--- REQUIREMENT ---
Repeat exactly, and only, the lines of the entries below from the one with "Given: Click the" through the one with "The image size is (189, 336).", both ends included.

--- DATA TO USE ---
....
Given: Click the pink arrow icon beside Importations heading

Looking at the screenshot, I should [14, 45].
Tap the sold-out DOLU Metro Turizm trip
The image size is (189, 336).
....
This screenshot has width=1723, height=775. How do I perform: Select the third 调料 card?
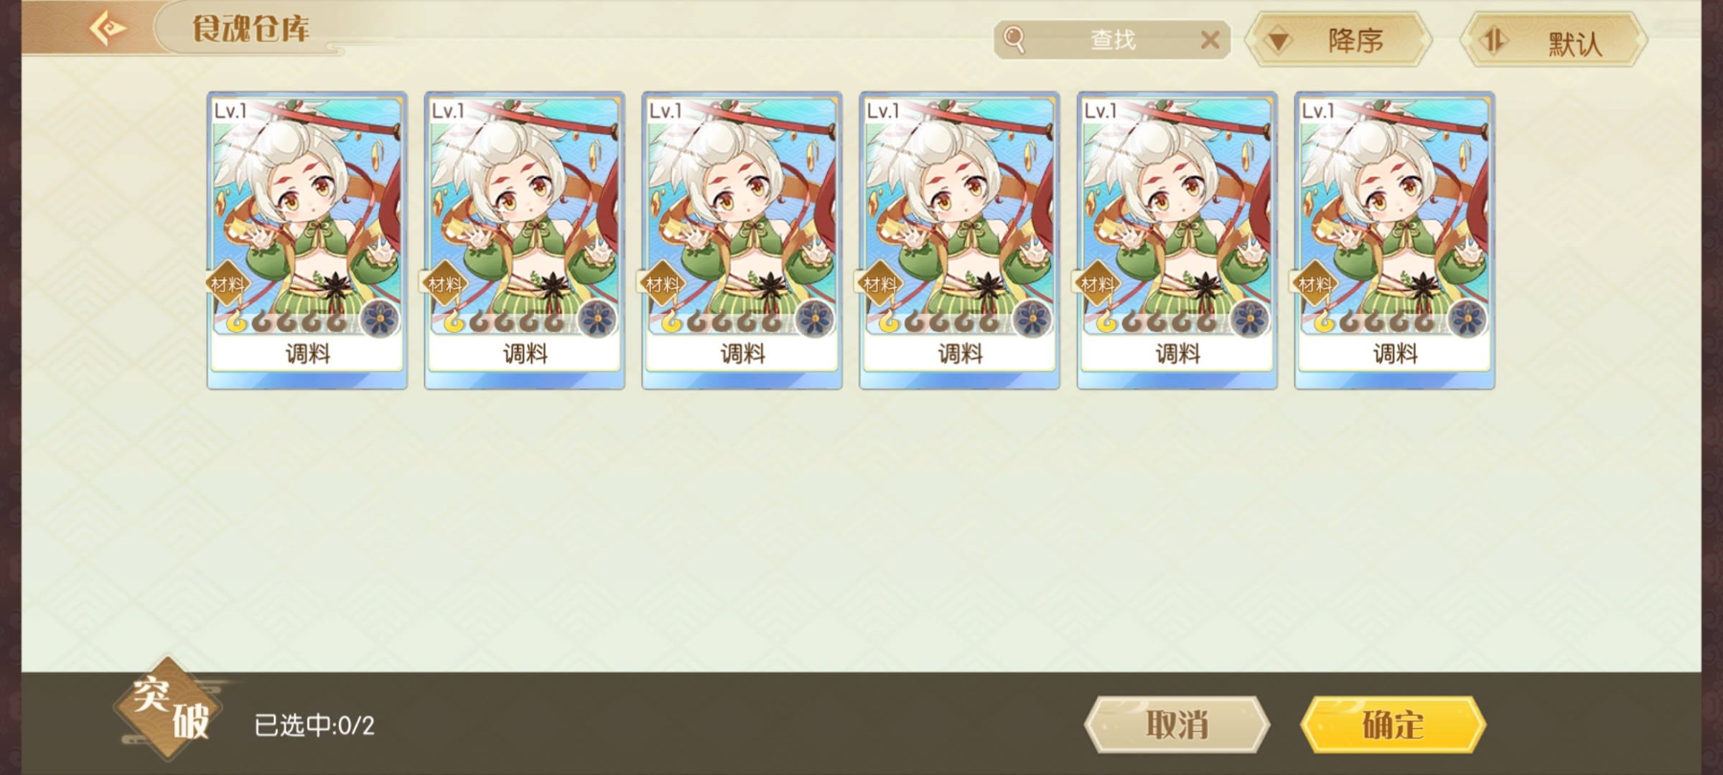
....
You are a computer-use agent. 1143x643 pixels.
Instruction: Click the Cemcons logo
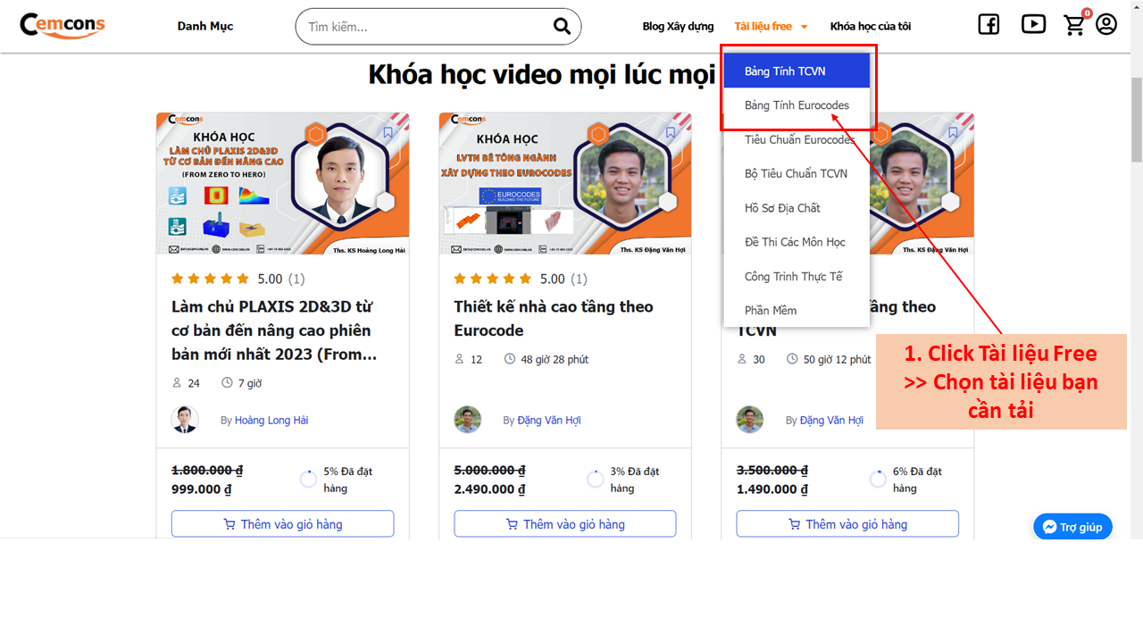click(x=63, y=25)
....
--- YOUR RESPONSE ---
Given: Click the pink arrow icon beside Importations heading

Looking at the screenshot, I should [14, 45].
Tap the sold-out DOLU Metro Turizm trip
The image size is (189, 336).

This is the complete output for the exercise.